OPINION: The UK-based satellite communications company Inmarsat last week announced plans to build a hybrid satellite/cellular (air-to-ground) network to offer in-flight internet connectivity over mainland Europe.
Inmarsat – which has recently received significant media attention as the owner of the satellite service that tracked missing Malaysian Airlines flight MH370 – has earmarked US$200 million for the satellite and US$200-250 million for the terrestrial parts of the network.
This is a substantial investment that demonstrates the company’s belief in a fast growing market sector. So what technology is required for Inmarsat to bring in-flight internet to air travellers?
Dialing up in the air
Internet connectivity in the skies is nothing new. Airlines such as Emirates already offer in-flight mobile and internet connections. This service, supplied by Swiss-based company onAir, uses Inmarsat’s Swiftbroadband satellite network.
At the heart of this network are three geostationary satellites that cover the entire globe with the exception of the polar regions.
But relying solely on satellites imposes a number of limitations, as reflected in the range of access plans and their costs.
Satellites require a substantial capital outlay. In the newly proposed hybrid network, for example, the single satellite (named Europasat, to be built by Thales Alenia Space) will cost about US$400 million with Inmarsat contributing half that amount. This is nearly double the cost of the entire terrestrial component of the network.
Additionally, once satellites are launched, there is no scope for maintenance or upgrades. Thus they must be made extremely reliable and future proof.
Where satellites come into their own is in offering access across remote and very low population density areas such as the vast oceans.
Building terrestrial support
When it comes to the European landmass, terrestrial wireless networks offer much more flexibility and address many of the limitations of a satellite-based network.

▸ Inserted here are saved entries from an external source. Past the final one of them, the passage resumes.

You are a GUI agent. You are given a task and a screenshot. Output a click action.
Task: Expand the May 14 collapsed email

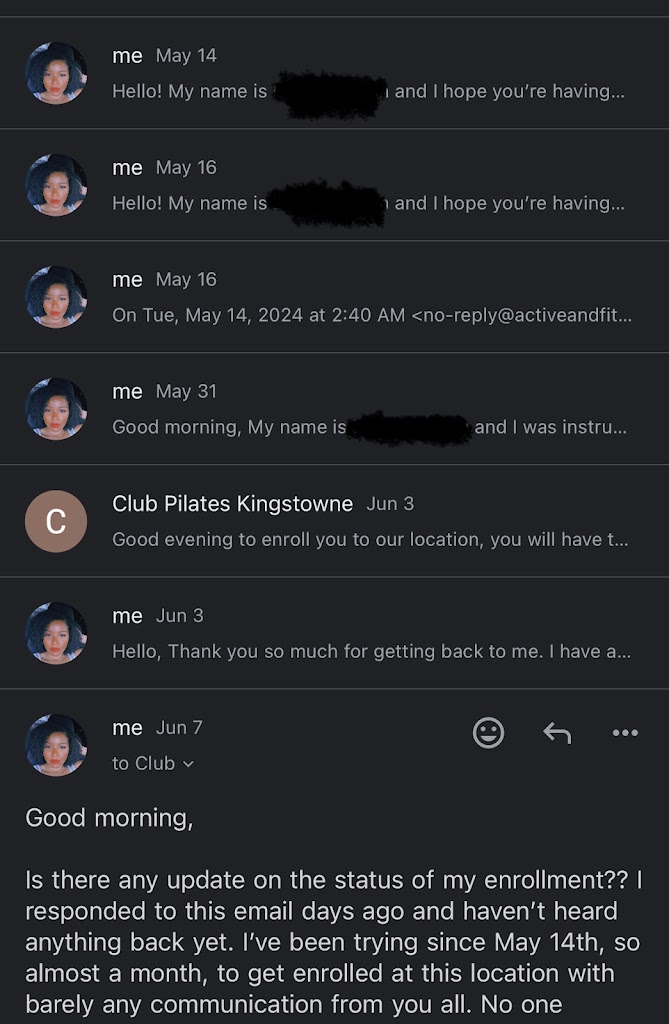coord(370,73)
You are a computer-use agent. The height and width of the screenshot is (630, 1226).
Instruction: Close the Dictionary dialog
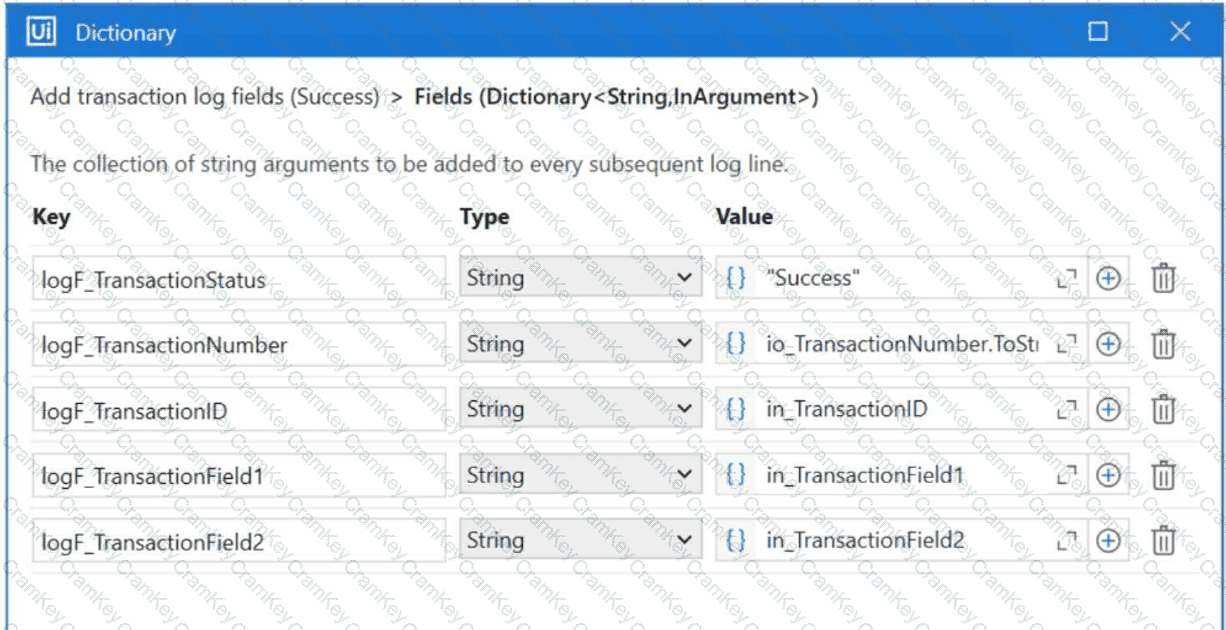point(1180,32)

Since the network infrastructure is accessible, it is upgradeable as the technology improves. Also the latency (the time it takes the signal to travel between the transmitter and receiver) is much smaller for an earth-bound tower than for a satellite orbiting approximately 36,000km above the earth.
The terrestrial component of the new Inmarsat network will consist of about 300 transmit towers across Europe.
Instead of transmitting downward, as is the case with traditional cellular towers, these will be flipped upside-down, pointing upwards to serve aircraft overhead.
This concept has already been successfully implemented in North America by Gogo, which offers in-flight internet connection at much reduced costs (US$16 for a full day’s access compared with the US$7.50 for 15MB on Emirates’ satellite-based system).
In its announcement last week Inmarsat cited the success of Gogo’s air-to-ground network, and its system is at least partly inspired by it.
So how will it work?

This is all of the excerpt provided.